Par le temps qui court, Michel Butor, La Différence, 2016.....

Recueil de poésies de Michel Butor, choisies par lui-même et préfacé par Jean-Michel Maulpoix, spécialiste de l'écriture lyrique et par Mireille Calle-Gruber qui a dirigé les Œuvres complètes de Michel Butor à La Différence ; tous deux sont écrivains et professeurs à la Sorbonne Nouvelle. Michel Butor, décédé le 24 août dernier est un des grands écrivains français de notre temps. Discret, il eut le Prix Renaudot pour La modification, mais écrivit beaucoup de poésie, d'essais sur la littérature qu'il enseigna aux États-Unis, en France et en Suisse. Les éditions de La Différence ont publié entre 2006 et 2010 ses œuvres complètes en 12 volumes.

Michel Butor ne se cantonna pas dans un genre qui eût pu faire son succès suite à son Prix Renaudot en 1957, il publia alors des essais, de la poésie, des récits de rêves, de voyage, un livre de collages (Mobile), des textes pour des pièces musicales, ... Éclectisme et expérimentation furent alors ses modes d'écriture. Dans ce court recueil de sa poésie, on sent bien son envie de jouer avec les codes, avec les mots, les genres, les formes. De la poésie littéraire, historique, descriptive, plus classique et/ou jouant avec les formes -certes, on est loin des Caligrammes, mais l'exercice ayant été fort bien fait par Apollinaire, on imagine que Butor ne voulait même pas le copier, tout au plus lui rendre un hommage.
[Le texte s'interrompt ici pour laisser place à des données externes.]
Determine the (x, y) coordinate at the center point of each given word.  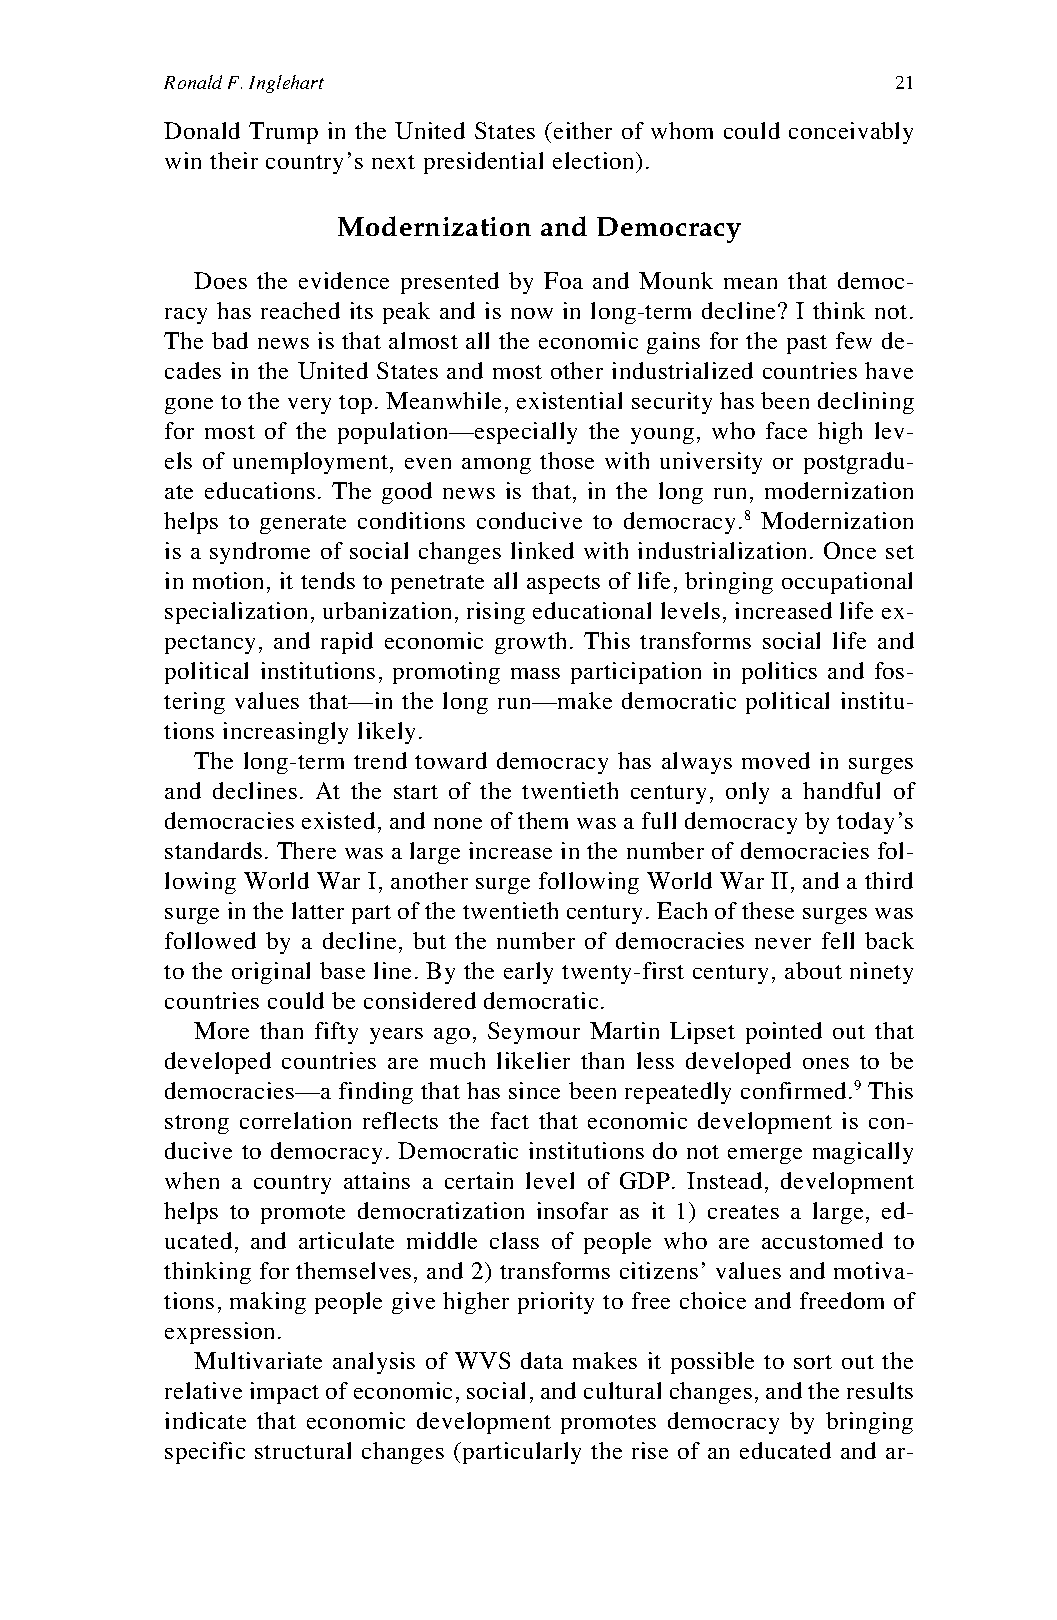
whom (682, 130)
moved (776, 760)
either (583, 130)
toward (451, 760)
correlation (295, 1120)
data (542, 1360)
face (786, 430)
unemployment (312, 463)
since (534, 1090)
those (567, 460)
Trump (283, 133)
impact (284, 1393)
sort (813, 1362)
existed (338, 820)
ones (826, 1063)
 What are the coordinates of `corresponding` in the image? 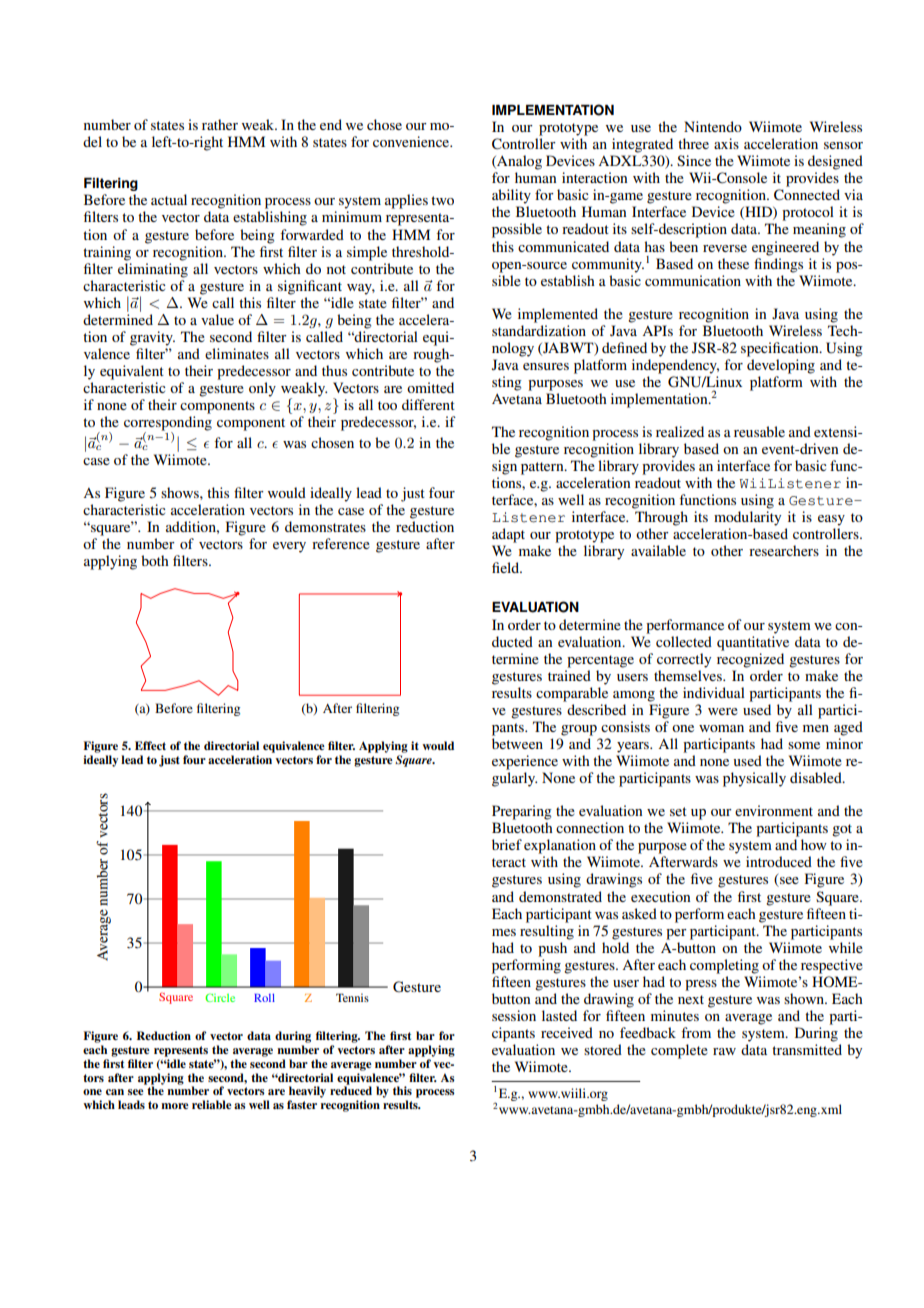 It's located at (168, 424).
Je ne suis ni très amateur de la poésie, ni très habile à dire ce que j'en pense, c'est un genre auquel parfois je suis hermétique, je me disais cela en commençant ce livre, jusqu'à ce qu juste après ma réflexion, je tombe sur ça :

"Les rayons s'allongent

les couleurs s'échauffent

tandis que le fond de l'air

commence à fraîchir

une prune trop mûre

s'écrase en tombant sur un rocher

 

A son parfum

succède celui d'une rose qui vous surprend

comme un hélicoptère

qui viendrait vous observer

mais le silence

n'est en rien troublé

 

Ponctué

par de lointains aboiements

ourlé

par les répercussions des cloches

brodé

par la dernière mouche de la journée

 

Une dame se souvient

d'une chanson de son enfance

elle s'essaie à la chanter

une autre la joint 

mais toutes les deux

déraillent au milieu d'un couplet

 

Qui s'achève

par des éclats de rire

s'estompant

comme les collines de l'autre côté

de l'autre côté des arbres tremblants" (Sérénade)

 

Que vouliez-vous que je fasse ? J'ai continué, et suis tombé sur d'autres poésies aussi belles, légères lorsqu'elles parlent par exemple de la main qui écrit et qu'elles décrivent tous les mouvements d'icelle, des textes en prose profonds lorsqu'ils parlent par exemple de la colonisation (La ligne de partage des sangs, p.57 : un poème à lire, écouter et méditer dont je vais citer une seule strophe : 

"Tu ne peux pas manger ici car tu y étais avant nous ; et tu risquerais de nous couper l'appétit en nous faisant imaginer une prochaine vague de conquérants plus feutrés, plus sournois que nous, qui nous parqueraient ou nous excluraient, nous interdisant nos maisonnettes à l'anglaise et le culte de nos stars pour nous imposer d'autres rites." 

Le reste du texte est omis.